Nat Hentoff, a long-time columnist for the liberal Village Voice, has changed teams to work for World Net Daily, a far-right Republican blog. For those unfamiliar with WND, it was the birthplace of the birther movement, and currently publishes regular columns by Chuck Norris, Tom Tancredo, Ann Coutler, Phyllis Schlafley, Pat Buchanan, John Stossel, Michael Savage, Jerome Corsi, former Judge Roy Moore and Pat Boone, among many others whose names are listed here.
In case you think that Hentoff is at WND as resident house liberal, he's not -- he really has drifted way over to the right. For one thing, he's also on the payroll of the libertarian think tank Cato Institute. And then there's his position on health care reform...
In August, 2009, Hentoff published a column at WND promoting the false idea that the Obama administration planned to institute "death panels" as part of health care reform. Hentoff's column, entitled Obama, Congress to decide when you die?, repeats a number of the right-wing talking points concerning "death panels", such as the idea that the government would compel the elderly to attend counseling sessions where they would be steered away from medically necessary treatment as a cost saving measure. The column, which consists largely of quotes from a Washington Post oped and a Washington Times article, points an accusing finger at Rahm Emanuel's brother Dr. Ezekiel Emanuel, who advises the Obama administration on bioethics. Hentoff portrays him as the evil mastermind of a covert plan to deprive the elderly of health care and shuffle them unceremoniously off the Medicare rolls and this mortal coil.
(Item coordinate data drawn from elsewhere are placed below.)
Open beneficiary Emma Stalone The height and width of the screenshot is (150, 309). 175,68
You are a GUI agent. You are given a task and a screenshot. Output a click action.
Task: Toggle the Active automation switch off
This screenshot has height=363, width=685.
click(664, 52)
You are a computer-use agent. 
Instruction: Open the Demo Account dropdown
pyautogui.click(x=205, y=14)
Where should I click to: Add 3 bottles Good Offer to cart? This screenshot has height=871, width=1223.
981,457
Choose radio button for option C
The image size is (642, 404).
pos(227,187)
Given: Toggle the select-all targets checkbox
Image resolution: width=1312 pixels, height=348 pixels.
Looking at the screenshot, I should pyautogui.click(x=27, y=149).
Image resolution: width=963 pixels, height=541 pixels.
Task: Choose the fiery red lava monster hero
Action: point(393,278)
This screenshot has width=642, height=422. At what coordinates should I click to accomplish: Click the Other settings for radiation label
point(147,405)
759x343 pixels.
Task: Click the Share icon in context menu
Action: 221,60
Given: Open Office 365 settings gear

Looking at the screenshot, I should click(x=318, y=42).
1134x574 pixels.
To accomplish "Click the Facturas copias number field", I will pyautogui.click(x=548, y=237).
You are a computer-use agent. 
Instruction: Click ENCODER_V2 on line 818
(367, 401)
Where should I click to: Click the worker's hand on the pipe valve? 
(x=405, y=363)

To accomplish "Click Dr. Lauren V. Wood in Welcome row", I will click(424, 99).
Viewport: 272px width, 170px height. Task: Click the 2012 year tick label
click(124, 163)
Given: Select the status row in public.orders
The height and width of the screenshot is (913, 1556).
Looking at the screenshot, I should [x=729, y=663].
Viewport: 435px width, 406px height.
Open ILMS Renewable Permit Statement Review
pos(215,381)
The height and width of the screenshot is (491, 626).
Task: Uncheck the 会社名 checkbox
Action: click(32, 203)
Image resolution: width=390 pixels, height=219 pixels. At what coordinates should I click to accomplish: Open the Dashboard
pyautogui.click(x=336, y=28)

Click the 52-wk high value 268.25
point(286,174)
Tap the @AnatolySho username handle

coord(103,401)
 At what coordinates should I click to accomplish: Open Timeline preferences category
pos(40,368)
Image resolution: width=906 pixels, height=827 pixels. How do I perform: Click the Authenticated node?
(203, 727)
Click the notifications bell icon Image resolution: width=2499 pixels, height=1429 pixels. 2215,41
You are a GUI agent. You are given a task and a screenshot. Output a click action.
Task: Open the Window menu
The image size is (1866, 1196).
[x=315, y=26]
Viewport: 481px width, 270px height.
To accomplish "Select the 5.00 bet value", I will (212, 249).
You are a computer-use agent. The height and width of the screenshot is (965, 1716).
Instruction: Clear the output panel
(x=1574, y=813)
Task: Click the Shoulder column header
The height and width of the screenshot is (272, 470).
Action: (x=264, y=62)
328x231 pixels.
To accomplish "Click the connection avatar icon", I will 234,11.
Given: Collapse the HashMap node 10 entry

Hentoff published the column on August 19, during the feeding frenzy of town hall teabagging activism. It parrots spurious charges which originated with anti-reform activist Betsy McCaughey, previously best known for authoring an influential 1993 New Republic article containing similarly false charges concerning the Clinton administration's health care proposal. McCaughey's New Republic article was a critical factor in the defeat of the Clinton plan, providing many of the talking points used by the Senate Republicans and right wing pundits. (Read James Fallows on take on that here. The official Clinton administration debunking is here.) McCaughey's "death panel" charges, which she published in July 2009, gained traction after they were repeated by former Alaska Governor Sarah Palin, Rush Limbaugh and Fox News, among many others. Although these charges were thoroughly debunked as false and were publicly condemned by many pundits, they helped fuel the outrage expressed at town hall forums. This led Democrats to remove from the proposed reforms government sponsorship of counseling and living will preparation for the elderly to avoid a distracting political battle.
Alex Koppelman writing in Salon provided a strong debunking of the manufactured "death panels" controversy within two weeks of McCaughey's starting it. (Read it here.) Koppelman gives a fair assessment of Dr. Emanuel's lifelong commitment to improving healthcare for the elderly, which has been a focus of his work. Reading this column in the same sitting as the Hentoff column brought into focus the sheer madness of the "death panel" charges. Koppelman's column was published on August 10, nine days prior to Hentoff's. Hentoff completely ignored the counterarguments to the absurd "death panel" claims, choosing instead to credulously rely on McCaughey, Palin and the other partisans.
Most people who remember Hentoff think of him as a defender of free speech, and in this column he tried to continue to play that role. To end it with a flourish, he worked himself into a state of high dudgeon over Democratic criticism of the astroturf campaign of town hall disruptions, before concluding with an outraged, outrageous non-sequitur.
"Condemning the furor at town-hall meetings around the country as "un-American," Harry Reid and Nancy Pelosi are blind to truly participatory democracy – as many individual Americans believe they are fighting, quite literally, for their lives.
"I wonder whether Obama would be so willing to promote such health care initiatives if, say, it were 60 years from now, when his children will – as some of the current bills seem to imply – have lived their fill of life years, and the health care resources will then be going to the younger Americans?"
I don't see the connection between those two completely baseless statements, the first defending free speech against an illusory attack, the second accusing President Obama of the worst kind of hypocrisy and lack of concern for human life. I don't believe that those corporate-funded town hall demonstrations represented "individual Americans...fighting for their lives" and, most to the point, I didn't see any Democratic proposals which would have curtailed the lives of the elderly. I strongly defend the constitutional rights of Americans to teabag as they see fit -- the Constitution protects political speech no matter how foolish. But the stuff spouted by the teabaggers reminded me of World Net Daily: conspiratorial right-wing drivel. Hentoff may believe he's supporting those who oppose health care reform, but all he's doing is stirring up their irrational fears.